** TASK REQUIREMENTS **
Below are entries; work out how many of their lines hold "File", giving only that number.

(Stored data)
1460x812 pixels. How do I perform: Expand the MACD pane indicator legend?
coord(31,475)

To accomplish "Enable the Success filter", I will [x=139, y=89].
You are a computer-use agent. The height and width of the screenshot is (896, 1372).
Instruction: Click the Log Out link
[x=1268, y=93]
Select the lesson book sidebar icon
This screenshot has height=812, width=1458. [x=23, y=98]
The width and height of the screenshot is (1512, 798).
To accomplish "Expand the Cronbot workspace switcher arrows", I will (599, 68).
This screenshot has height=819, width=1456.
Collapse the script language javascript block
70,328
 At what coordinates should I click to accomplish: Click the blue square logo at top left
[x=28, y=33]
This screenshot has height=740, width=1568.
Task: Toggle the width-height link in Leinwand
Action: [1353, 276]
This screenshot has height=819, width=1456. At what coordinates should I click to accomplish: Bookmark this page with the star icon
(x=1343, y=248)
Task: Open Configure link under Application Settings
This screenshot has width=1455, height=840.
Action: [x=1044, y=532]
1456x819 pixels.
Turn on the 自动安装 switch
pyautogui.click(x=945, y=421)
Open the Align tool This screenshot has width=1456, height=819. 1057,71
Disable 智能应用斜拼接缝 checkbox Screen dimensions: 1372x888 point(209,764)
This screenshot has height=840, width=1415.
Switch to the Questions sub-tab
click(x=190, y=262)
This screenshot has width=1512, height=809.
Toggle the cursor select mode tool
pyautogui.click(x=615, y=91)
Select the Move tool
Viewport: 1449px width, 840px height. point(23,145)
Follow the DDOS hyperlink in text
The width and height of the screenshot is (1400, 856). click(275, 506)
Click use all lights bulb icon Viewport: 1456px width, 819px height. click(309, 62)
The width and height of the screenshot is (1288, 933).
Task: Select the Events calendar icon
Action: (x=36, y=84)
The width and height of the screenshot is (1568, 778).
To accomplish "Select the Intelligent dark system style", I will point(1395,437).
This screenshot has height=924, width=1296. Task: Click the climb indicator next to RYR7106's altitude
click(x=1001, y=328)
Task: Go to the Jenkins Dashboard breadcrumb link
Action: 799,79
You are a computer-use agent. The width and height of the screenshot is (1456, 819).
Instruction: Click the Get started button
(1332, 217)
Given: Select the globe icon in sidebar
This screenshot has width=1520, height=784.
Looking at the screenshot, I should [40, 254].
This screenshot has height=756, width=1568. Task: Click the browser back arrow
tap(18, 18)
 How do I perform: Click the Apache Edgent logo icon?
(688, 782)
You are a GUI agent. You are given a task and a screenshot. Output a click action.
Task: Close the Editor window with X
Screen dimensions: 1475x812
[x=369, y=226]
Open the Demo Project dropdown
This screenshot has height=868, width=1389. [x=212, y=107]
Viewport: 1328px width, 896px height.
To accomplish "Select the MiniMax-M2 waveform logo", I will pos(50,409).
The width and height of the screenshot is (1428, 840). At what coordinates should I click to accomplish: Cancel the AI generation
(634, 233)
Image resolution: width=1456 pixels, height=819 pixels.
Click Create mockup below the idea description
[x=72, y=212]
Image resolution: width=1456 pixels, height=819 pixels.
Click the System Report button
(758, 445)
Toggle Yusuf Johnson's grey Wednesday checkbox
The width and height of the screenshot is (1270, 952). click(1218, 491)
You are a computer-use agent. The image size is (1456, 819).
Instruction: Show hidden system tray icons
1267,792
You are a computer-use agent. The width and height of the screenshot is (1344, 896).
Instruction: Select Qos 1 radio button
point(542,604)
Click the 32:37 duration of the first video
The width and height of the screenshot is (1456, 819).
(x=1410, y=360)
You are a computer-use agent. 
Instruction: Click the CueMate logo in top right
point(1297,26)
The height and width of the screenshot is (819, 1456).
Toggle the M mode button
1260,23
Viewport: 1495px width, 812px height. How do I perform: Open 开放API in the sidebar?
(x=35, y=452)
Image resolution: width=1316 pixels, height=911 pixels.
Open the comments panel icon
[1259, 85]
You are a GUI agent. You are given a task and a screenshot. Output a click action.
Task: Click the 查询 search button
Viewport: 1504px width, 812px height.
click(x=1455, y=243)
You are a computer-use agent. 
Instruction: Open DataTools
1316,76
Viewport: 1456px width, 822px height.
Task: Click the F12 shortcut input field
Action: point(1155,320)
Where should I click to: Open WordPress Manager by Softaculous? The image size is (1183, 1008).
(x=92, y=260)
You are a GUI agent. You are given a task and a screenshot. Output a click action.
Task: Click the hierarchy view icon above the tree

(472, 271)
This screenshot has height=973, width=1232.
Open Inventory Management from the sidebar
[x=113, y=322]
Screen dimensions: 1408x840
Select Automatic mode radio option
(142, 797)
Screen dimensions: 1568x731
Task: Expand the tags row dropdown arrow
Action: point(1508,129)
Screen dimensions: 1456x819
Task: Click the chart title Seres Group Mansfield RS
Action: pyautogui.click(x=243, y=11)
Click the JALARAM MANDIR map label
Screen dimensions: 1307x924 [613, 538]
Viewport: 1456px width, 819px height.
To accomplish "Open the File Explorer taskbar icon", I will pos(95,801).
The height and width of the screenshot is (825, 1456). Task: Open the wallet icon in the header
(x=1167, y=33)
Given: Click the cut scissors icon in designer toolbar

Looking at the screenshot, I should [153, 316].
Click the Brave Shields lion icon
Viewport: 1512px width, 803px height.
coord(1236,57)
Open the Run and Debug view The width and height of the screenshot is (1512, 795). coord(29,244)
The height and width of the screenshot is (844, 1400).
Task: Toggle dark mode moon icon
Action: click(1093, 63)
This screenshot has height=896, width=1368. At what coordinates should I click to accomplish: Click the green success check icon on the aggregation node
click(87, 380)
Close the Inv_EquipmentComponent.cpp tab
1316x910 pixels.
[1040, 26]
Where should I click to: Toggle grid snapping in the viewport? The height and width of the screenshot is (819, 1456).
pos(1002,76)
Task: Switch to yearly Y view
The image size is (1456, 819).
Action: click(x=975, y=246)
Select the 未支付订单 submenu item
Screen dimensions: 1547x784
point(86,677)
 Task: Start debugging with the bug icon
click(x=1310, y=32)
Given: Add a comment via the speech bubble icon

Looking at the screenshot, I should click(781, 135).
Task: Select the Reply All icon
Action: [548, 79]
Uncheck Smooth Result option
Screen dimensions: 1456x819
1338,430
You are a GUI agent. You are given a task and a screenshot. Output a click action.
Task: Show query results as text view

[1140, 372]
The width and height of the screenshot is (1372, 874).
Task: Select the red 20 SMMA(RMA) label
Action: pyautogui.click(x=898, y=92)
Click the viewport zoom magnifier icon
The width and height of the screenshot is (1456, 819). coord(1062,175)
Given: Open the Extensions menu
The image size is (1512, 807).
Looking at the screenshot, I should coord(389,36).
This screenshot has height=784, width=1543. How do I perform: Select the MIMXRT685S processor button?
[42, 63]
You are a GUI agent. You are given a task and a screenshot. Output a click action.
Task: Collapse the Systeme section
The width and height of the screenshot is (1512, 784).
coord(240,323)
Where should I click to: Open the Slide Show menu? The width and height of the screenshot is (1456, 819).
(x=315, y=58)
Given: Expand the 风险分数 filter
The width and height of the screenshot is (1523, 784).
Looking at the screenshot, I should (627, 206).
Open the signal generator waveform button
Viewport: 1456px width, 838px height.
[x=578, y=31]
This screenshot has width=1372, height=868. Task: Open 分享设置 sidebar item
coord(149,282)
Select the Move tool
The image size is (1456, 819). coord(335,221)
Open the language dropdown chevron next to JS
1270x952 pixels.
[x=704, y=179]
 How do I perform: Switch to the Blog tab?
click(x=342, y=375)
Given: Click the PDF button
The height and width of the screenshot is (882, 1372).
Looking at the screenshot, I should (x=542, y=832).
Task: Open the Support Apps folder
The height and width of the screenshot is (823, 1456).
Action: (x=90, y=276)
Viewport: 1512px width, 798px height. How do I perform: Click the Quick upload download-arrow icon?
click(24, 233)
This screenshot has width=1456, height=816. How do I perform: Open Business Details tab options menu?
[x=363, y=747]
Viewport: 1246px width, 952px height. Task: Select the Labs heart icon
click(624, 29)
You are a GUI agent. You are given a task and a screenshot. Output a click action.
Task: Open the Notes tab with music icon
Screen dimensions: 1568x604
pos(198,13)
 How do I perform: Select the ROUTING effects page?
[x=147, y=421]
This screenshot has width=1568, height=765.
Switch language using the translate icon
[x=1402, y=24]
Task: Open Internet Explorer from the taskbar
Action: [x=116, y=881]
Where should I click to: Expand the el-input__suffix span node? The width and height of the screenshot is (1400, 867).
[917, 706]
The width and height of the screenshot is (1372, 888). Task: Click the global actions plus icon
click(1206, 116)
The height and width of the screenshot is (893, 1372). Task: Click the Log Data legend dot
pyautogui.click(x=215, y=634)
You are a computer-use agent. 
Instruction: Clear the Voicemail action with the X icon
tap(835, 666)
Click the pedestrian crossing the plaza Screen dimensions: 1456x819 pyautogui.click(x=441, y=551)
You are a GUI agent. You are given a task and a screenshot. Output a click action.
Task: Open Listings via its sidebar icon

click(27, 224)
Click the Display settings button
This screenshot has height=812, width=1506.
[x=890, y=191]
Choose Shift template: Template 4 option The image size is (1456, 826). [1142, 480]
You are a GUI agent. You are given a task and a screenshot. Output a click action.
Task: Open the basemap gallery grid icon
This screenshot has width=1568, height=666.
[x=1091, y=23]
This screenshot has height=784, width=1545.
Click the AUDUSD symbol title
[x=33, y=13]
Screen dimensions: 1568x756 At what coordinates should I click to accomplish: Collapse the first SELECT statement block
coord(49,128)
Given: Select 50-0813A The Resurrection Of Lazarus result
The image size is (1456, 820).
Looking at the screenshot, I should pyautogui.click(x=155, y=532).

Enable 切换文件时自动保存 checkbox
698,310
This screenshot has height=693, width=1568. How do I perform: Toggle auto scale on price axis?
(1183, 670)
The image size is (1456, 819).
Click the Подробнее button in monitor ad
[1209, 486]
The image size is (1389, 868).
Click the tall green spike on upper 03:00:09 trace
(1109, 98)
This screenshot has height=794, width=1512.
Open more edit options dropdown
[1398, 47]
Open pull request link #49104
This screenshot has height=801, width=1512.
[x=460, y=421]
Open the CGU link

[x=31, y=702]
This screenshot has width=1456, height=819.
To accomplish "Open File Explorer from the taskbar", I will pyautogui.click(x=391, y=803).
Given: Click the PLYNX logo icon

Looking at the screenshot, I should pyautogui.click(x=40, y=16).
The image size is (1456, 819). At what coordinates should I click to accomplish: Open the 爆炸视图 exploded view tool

** WORKED SOLUTION **
2